In the first day of this year’s ELP, as part of a meet-and-greet activity, we conducted a simple exercise. We listed 8 major environmental and societal issues (climate change, biodiversity, poverty, water, food, deforestation, population and pollution) and asked the participants to rank them on a scale of 1-8 (1 being the most severe and pressing, to 8 as least). The results were tabulated and presented below:


Image iconperceived_enviromental_probs_elp_2013-06-28_2.png


As you can see, there is very little consensus. If there was one topic that the ‘majority’ consider to be the most dire, it would be ‘poverty’ which 7 people ranked as number 1, while 16 people considered it to be in the top 3. Population was considered by 7 people as the most important and by 11 to be in the top 3, while 6 considered climate change the top issue, 10 considered it to be in the top 3. Global environmental issues: climate change, biodiversity and deforestation altogether were ranked as most important by 11 and top 3 by 27. Local environmental issues such as water and pollution were ranked most important by 6 and top 3 by 24 people. Furthermore, the ranking of some issues were bimodal. For example, population was considered to be a top 3 issue by 11 people, and 19 considered it to be in the bottom 3 of importance and 9 considered it least important. The immediate survival topics of poverty, food and water were considered be in the top 3 by 49 people, and overall these represent the issues people care most about. Thus it is clear, that even among environmental leaders there is a strong disagreement about the relative importance of climate change partially because of more immediate concerns like food, water and poverty. The issue of population is also divisive, perhaps because of differences in beliefs.
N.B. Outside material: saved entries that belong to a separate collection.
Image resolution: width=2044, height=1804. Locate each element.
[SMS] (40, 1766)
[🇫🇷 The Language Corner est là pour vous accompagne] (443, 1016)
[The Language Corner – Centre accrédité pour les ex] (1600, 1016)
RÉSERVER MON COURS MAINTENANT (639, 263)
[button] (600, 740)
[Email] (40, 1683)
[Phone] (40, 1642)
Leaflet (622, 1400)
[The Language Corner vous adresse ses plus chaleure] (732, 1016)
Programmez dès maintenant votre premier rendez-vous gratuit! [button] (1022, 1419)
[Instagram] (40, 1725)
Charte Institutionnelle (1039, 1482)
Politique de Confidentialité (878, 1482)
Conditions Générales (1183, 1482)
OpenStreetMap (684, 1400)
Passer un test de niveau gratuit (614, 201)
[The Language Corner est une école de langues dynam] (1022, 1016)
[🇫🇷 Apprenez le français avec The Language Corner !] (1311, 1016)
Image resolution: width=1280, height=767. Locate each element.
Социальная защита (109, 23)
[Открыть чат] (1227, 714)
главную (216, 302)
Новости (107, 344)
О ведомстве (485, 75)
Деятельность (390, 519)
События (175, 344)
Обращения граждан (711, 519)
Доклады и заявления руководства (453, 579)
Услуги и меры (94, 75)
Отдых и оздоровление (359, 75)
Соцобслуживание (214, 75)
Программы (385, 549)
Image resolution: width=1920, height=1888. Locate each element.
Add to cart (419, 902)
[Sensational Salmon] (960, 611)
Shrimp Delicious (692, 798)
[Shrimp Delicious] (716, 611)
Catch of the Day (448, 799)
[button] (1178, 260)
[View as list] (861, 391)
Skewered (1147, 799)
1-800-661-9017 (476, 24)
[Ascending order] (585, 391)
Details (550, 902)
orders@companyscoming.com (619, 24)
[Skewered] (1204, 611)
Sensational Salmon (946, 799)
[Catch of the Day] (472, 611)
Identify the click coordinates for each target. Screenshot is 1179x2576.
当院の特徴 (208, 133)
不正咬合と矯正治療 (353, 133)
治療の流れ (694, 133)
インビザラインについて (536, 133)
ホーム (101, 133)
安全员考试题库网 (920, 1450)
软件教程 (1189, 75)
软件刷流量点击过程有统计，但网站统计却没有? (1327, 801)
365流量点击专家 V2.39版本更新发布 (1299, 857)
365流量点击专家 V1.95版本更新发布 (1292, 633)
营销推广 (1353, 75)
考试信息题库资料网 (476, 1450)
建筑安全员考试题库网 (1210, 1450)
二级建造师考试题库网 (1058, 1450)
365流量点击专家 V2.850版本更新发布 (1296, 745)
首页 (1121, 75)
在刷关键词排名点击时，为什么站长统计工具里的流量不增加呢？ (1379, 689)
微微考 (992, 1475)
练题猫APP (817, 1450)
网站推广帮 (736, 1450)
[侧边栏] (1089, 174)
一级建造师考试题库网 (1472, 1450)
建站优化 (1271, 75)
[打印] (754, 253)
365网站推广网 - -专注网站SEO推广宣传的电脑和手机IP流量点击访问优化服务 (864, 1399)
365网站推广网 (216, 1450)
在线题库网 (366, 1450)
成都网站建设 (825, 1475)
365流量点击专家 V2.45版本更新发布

This was an informal exercise and lacks a lot of the rigor usually required by scientific studies however, to me it represents the gut feeling that affects the choices that people make. It is not that people do not care about climate change; but in the context of immediate survival challenges, it may take a backseat to other priorities. Being in America, my immediate concerns about food or poverty are not as dire thus longer-term issues such as population growth and climate change are higher on my radar screen.

Thus to address these pressing challenge, we need an integrated strategy that addresses both the immediacy of issues such as poverty, while at the same time tackles long-term challenges such as climate change and population, if we are to affect lasting change.